/bakelite

Incremental backup with strong cryptographic confidentiality baked into the data model.

Primary LanguageCGNU General Public License v2.0GPL-2.0

Bakelite

Incremental backup with strong cryptographic confidentiality baked into the data model. In a small package, with no dependencies.

This project is still experimental! Things may break or change. See below on status.

Features

  • Designed around public key cryptography such that decryption key can be kept offline, air-gapped.

  • Backup to local or remote storage with arbitrary transport.

  • Incremental update built on inode identity and hashed block contents, compatible with moving and reorganizing entire trees.

  • Data deduplication.

  • Low local storage requirements for change tracking -- roughly 56-120 bytes per file plus 0.1-5% of total data size.

  • Live-streamable to storage. Compatible with append-only media. No local storage required for staging a backup that will be stored remotely.

  • Optional support for blinded garbage-collection of blobs on the storage host side.

  • Written entirely in C with no library dependencies. Requires no installation.

  • Built on modern cryptographic primitives: Curve25519 ECDH, ChaCha20, and SHA-3.

Status

Bakelite is presently experimental and is a work in progress. The above-described features are all present, but have not been subjected to third party review or extensive testing. Moreover, many advanced features normally expected in backup software, like to controls over inclusion/exclusion of files, are not yet available. The codebase is also in transition from a rapidly developed proof of concept to something more mature and well-factored.

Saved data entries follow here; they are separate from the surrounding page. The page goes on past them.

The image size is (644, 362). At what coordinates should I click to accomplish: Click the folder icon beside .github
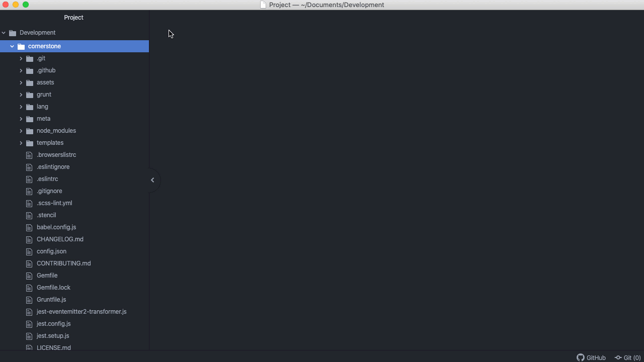point(29,70)
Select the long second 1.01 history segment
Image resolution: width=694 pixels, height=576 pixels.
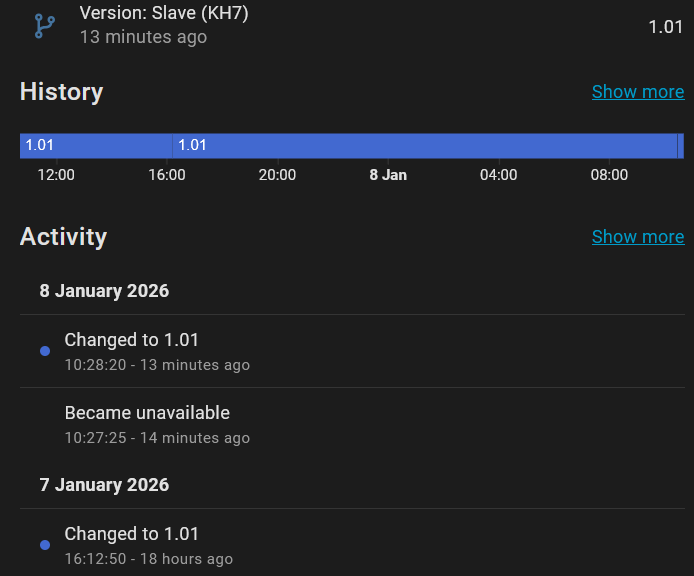tap(425, 146)
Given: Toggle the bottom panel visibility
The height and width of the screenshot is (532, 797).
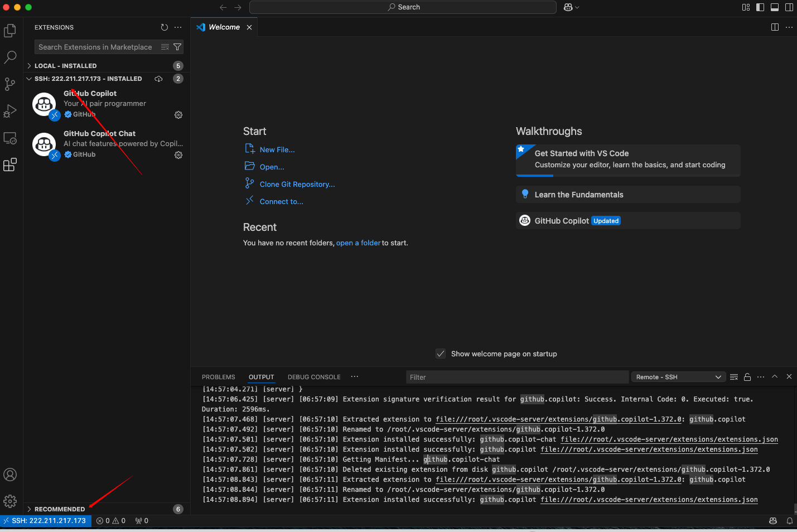Looking at the screenshot, I should click(x=775, y=7).
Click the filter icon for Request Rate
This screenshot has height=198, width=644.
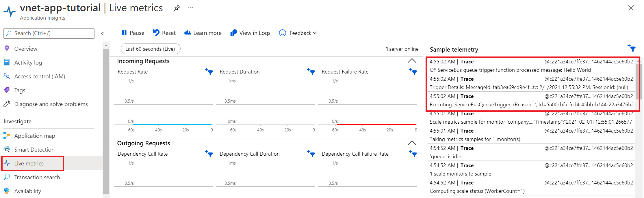coord(209,72)
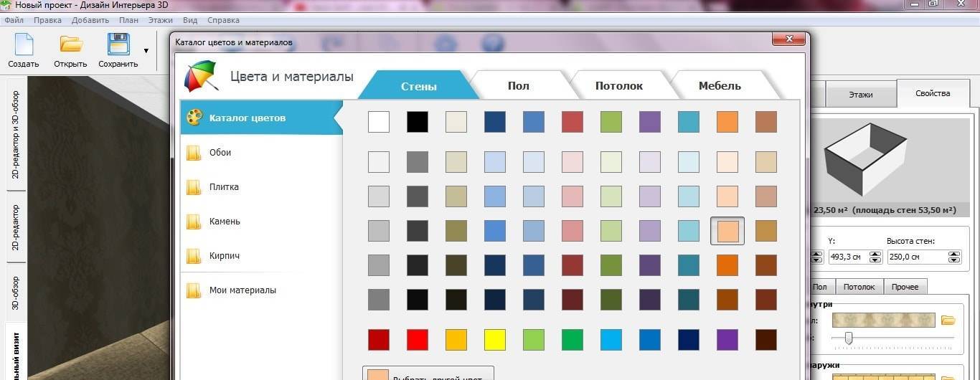980x380 pixels.
Task: Click the Создать new project icon
Action: point(24,45)
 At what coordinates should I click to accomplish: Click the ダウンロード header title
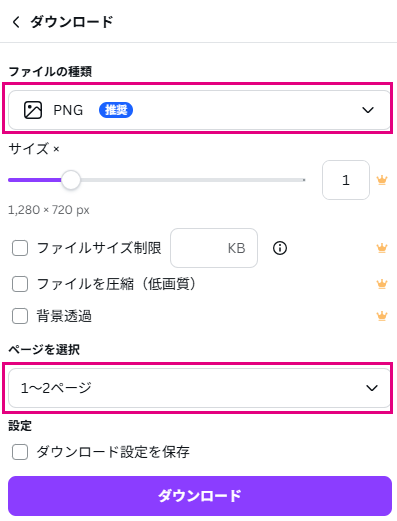pos(72,22)
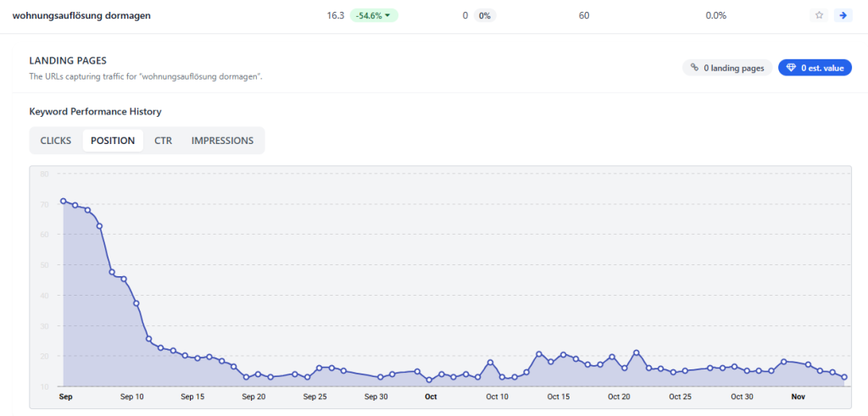Click the chain link icon beside landing pages
This screenshot has height=416, width=868.
[x=694, y=68]
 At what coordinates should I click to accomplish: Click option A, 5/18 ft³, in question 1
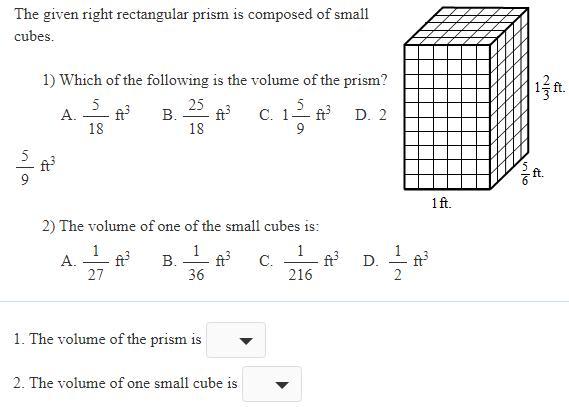coord(95,116)
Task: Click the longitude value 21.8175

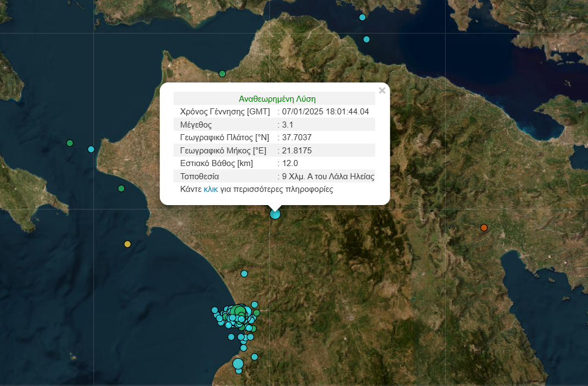Action: point(297,151)
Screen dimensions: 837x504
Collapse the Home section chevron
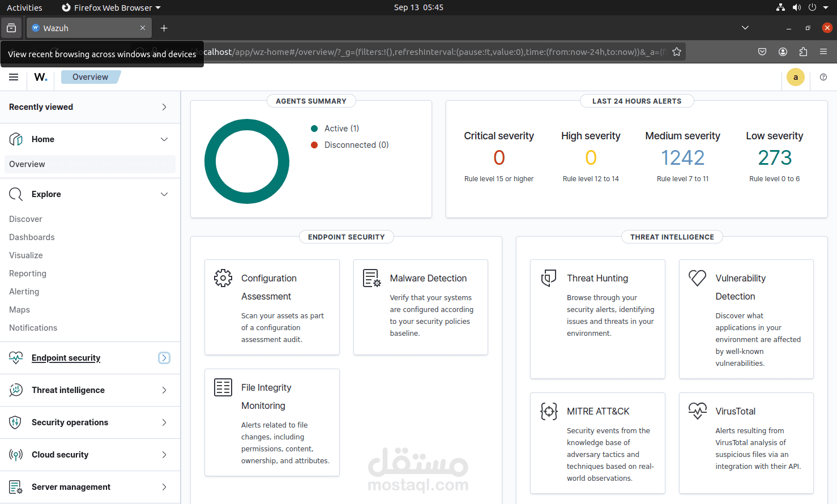tap(164, 139)

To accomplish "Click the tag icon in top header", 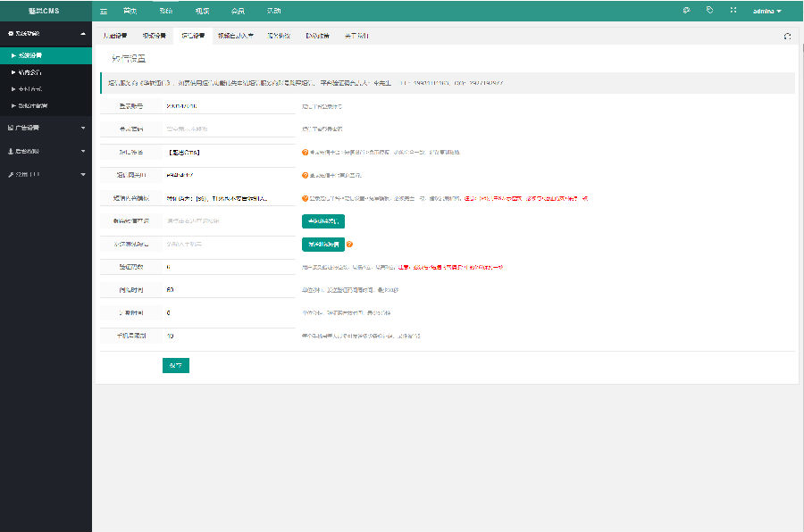I will tap(709, 11).
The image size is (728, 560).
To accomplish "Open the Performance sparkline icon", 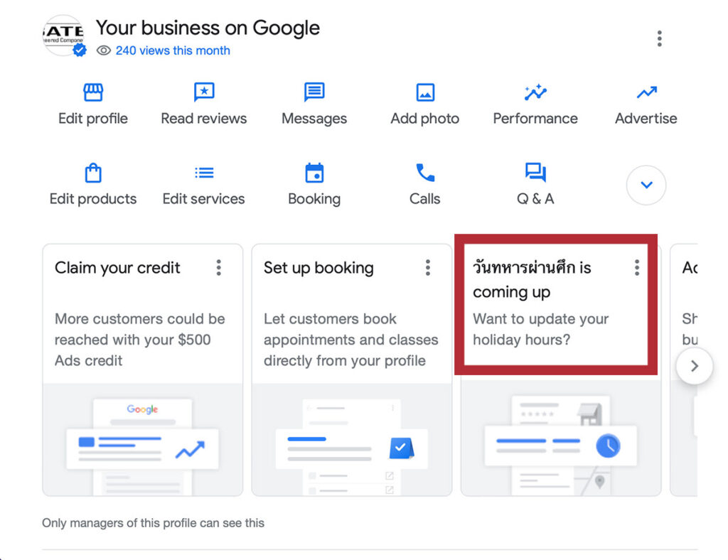I will (535, 92).
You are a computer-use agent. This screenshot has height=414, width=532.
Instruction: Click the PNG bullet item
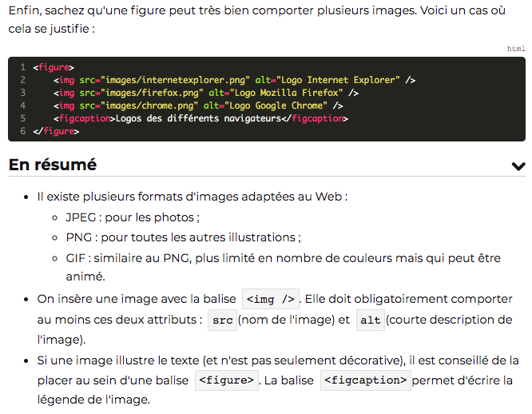pos(184,237)
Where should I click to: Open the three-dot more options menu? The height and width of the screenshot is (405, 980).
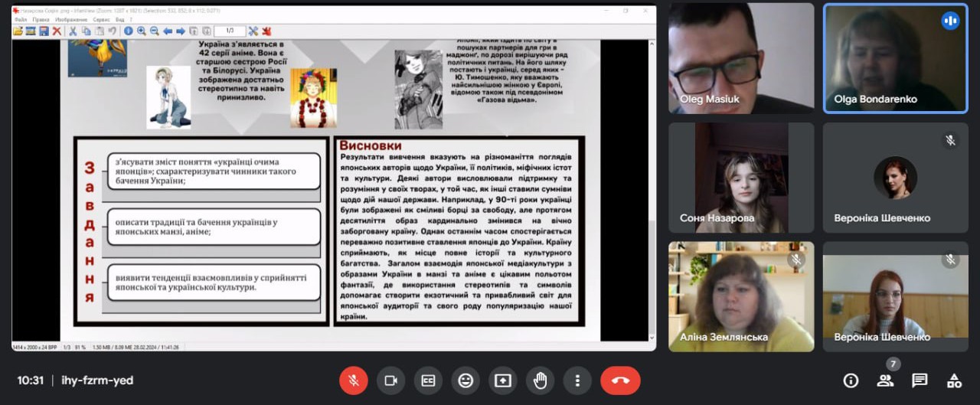click(577, 381)
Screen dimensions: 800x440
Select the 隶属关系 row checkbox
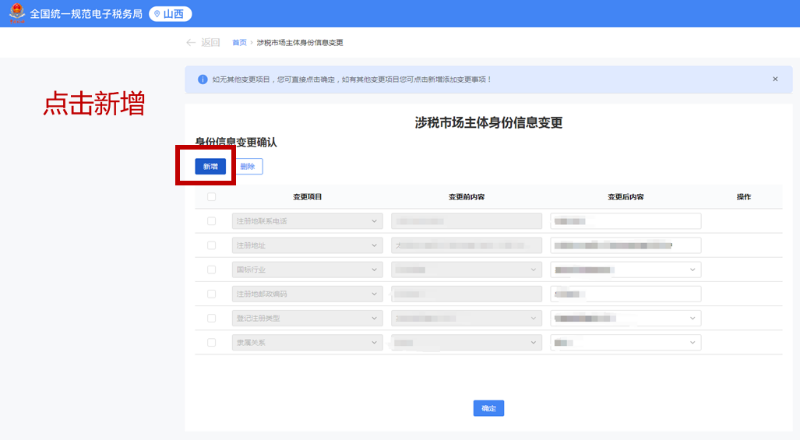click(211, 342)
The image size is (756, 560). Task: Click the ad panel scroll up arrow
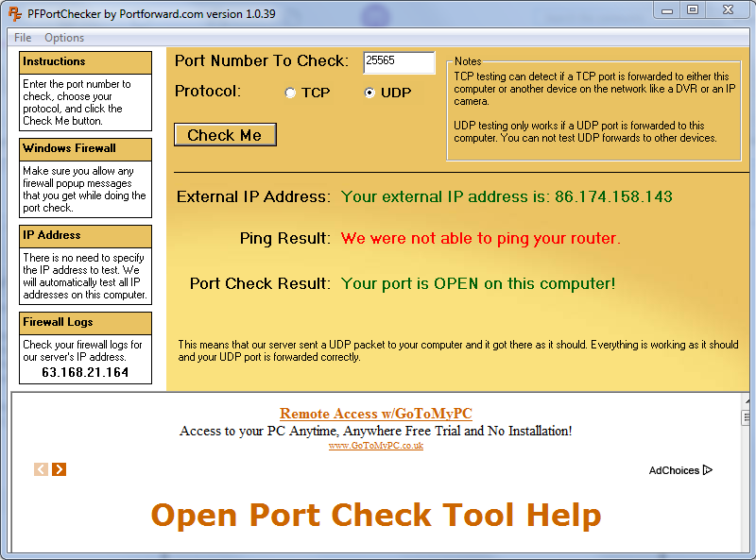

Data formats may be subject to change. If attempting to use Bakelite as part of a real backup workflow, you should keep note of the particular version used in case it's needed for restore. Note that the actual backup format is more mature and stable than the configuration and local index format, so the more likely mode of breakage when upgrading is needing to start a new full (non-incremental) backup, not inability to read old backups.

Why another backup program?

Backups are inherently attack surface on the privacy/confidentiality of one's data. For decades I've looked for a backup system with the right cryptographic properties to minimize this risk, and turned up nothing, leaving me reliant on redundant copies of important things (the "Linus backup strategy") rather than universal system-wide backups. After some moderately serious data loss, I decided it was time to finally write what I had in mind.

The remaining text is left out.